Please repeat, exactly as written, the line containing "The width and height of the screenshot is (1366, 768)." and every line after it through the end of the records below, leaving out any pictures.

Records contained in a dataset

Segment Open

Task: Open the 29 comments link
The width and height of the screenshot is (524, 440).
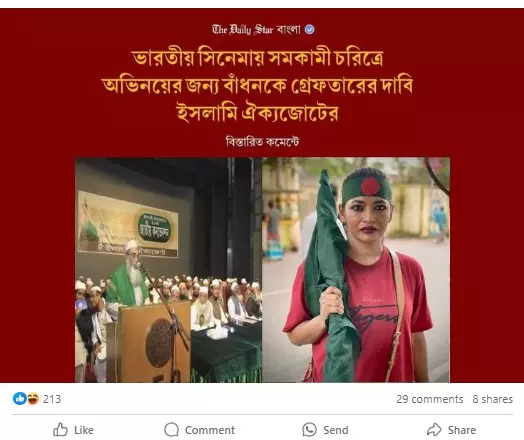Action: coord(430,399)
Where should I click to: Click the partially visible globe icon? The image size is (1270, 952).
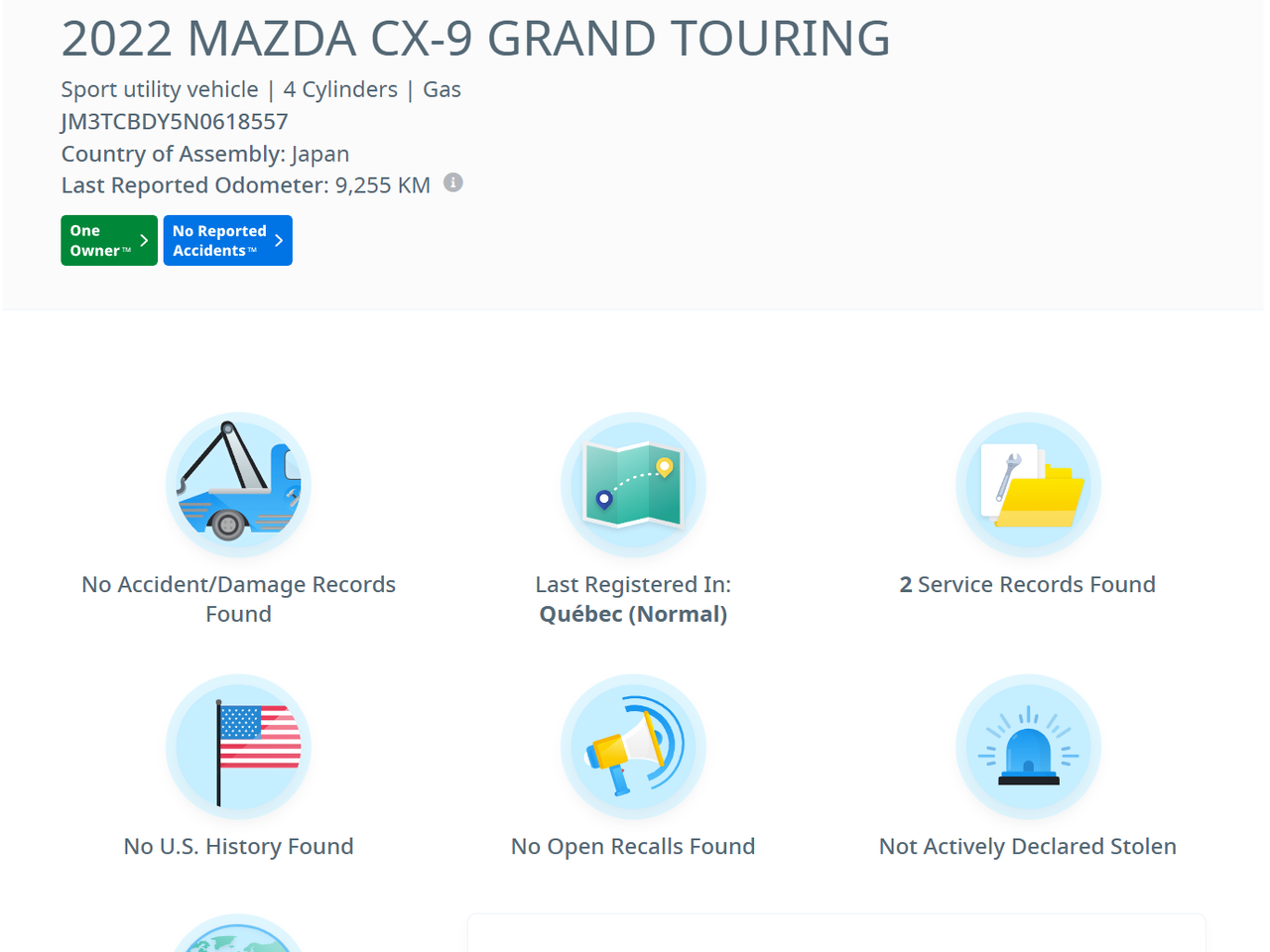pos(238,935)
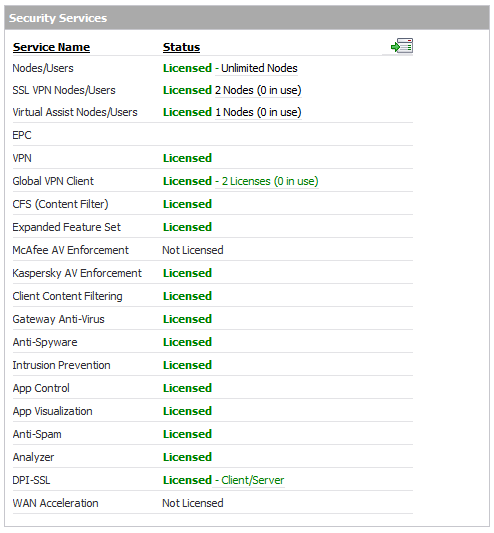This screenshot has height=533, width=494.
Task: Click the Service Name column header
Action: pyautogui.click(x=51, y=47)
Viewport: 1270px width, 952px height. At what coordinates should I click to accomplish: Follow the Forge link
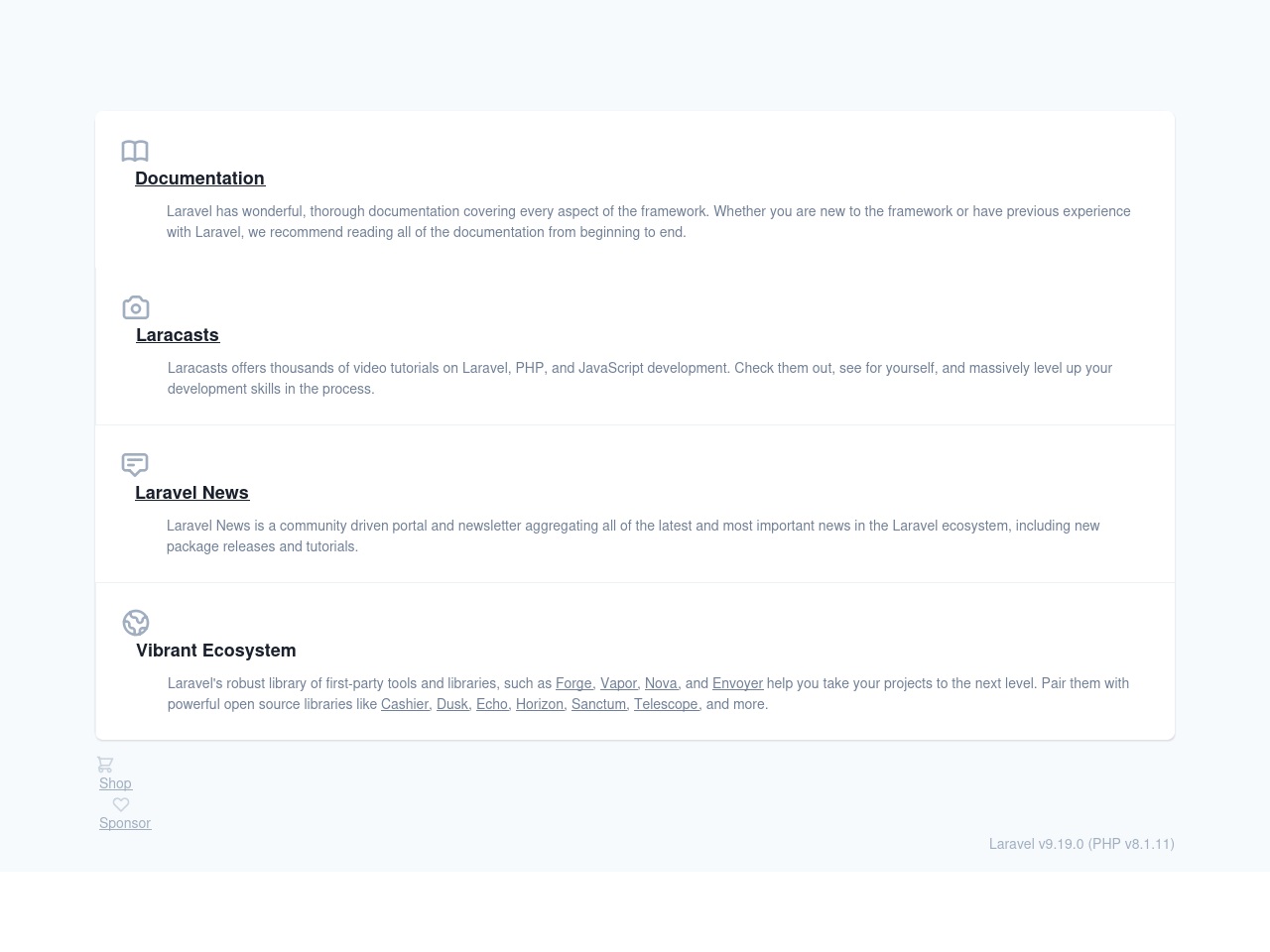(573, 683)
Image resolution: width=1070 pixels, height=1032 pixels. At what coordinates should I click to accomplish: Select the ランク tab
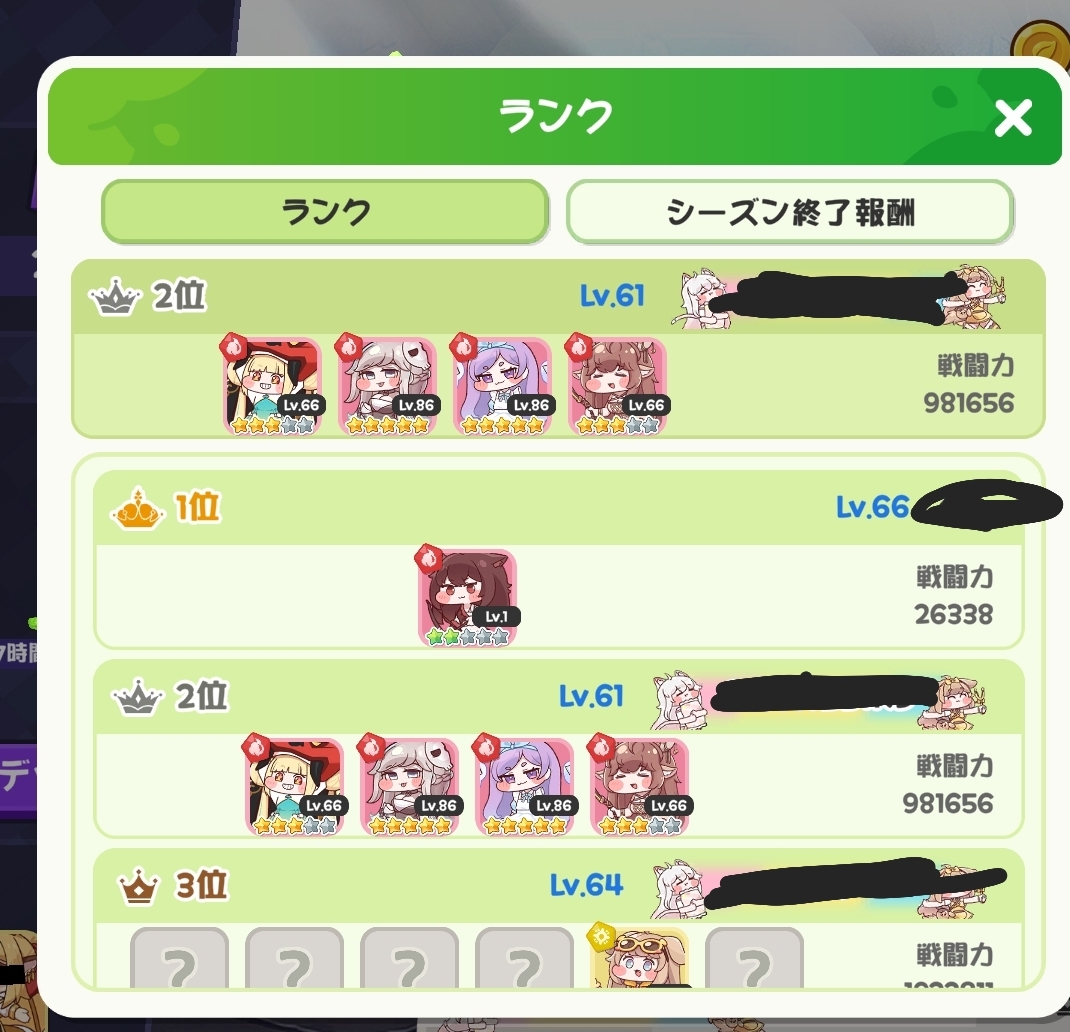pos(325,212)
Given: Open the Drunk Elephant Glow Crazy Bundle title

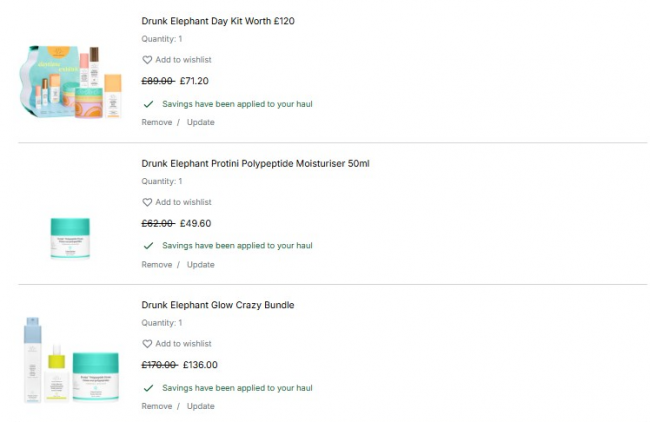Looking at the screenshot, I should (218, 305).
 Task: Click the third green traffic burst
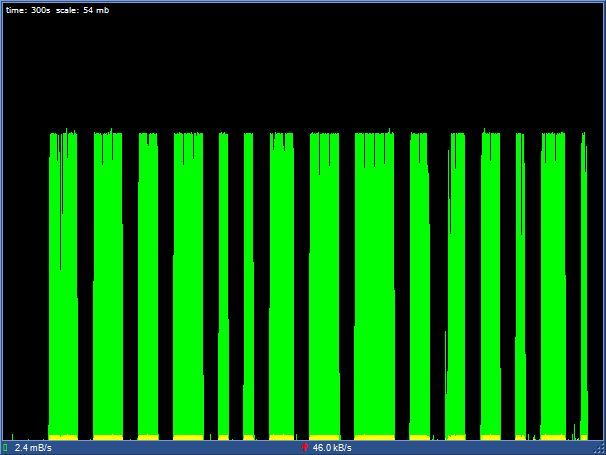click(x=148, y=286)
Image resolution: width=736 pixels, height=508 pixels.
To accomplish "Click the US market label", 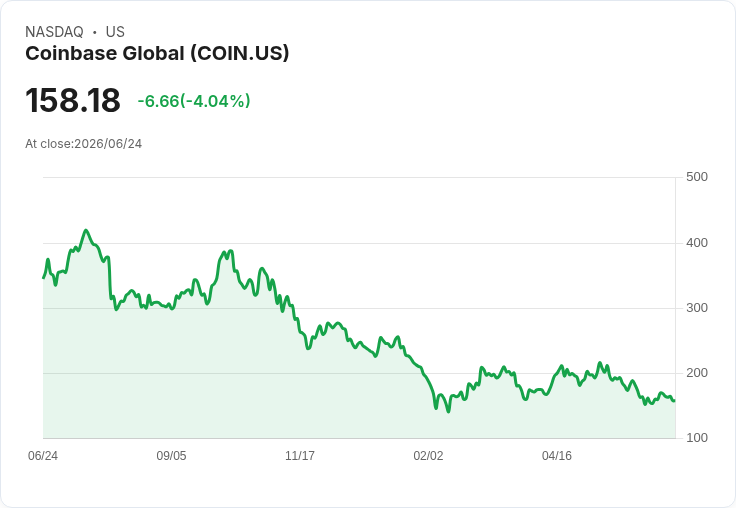I will coord(115,32).
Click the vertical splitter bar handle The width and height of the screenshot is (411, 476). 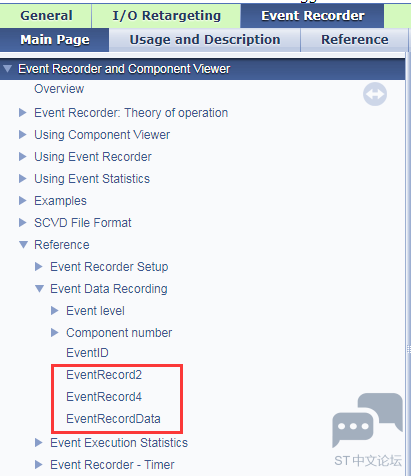click(409, 349)
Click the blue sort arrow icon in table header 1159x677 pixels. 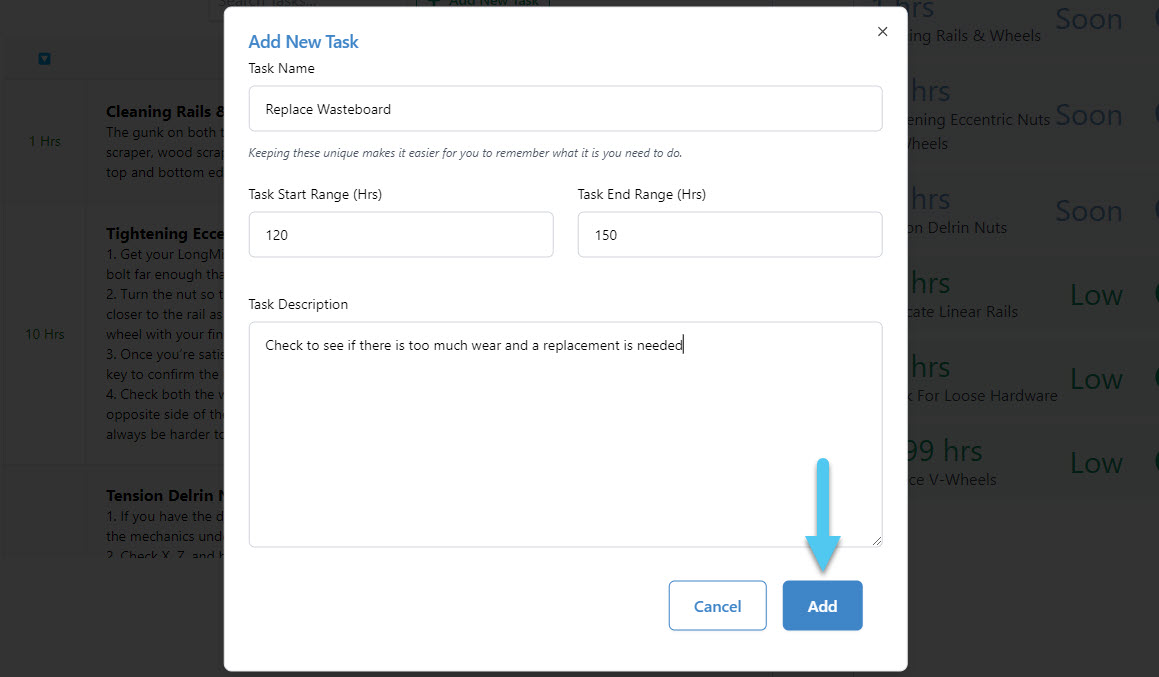[x=44, y=59]
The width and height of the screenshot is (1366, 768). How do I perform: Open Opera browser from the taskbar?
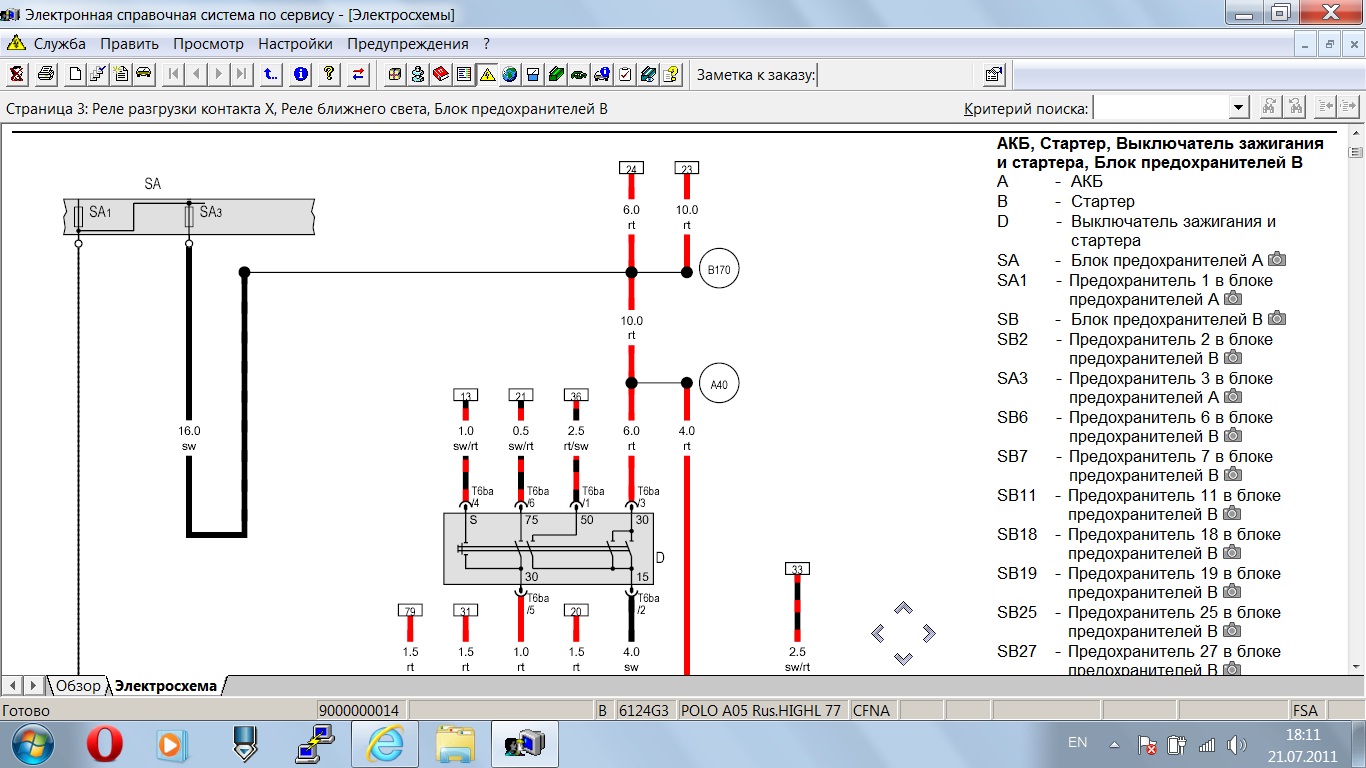point(104,744)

Segment Closed

▶ **Answer box**
The width and height of the screenshot is (1366, 768). How do I perform: Open Opera browser from the taskbar?
point(104,744)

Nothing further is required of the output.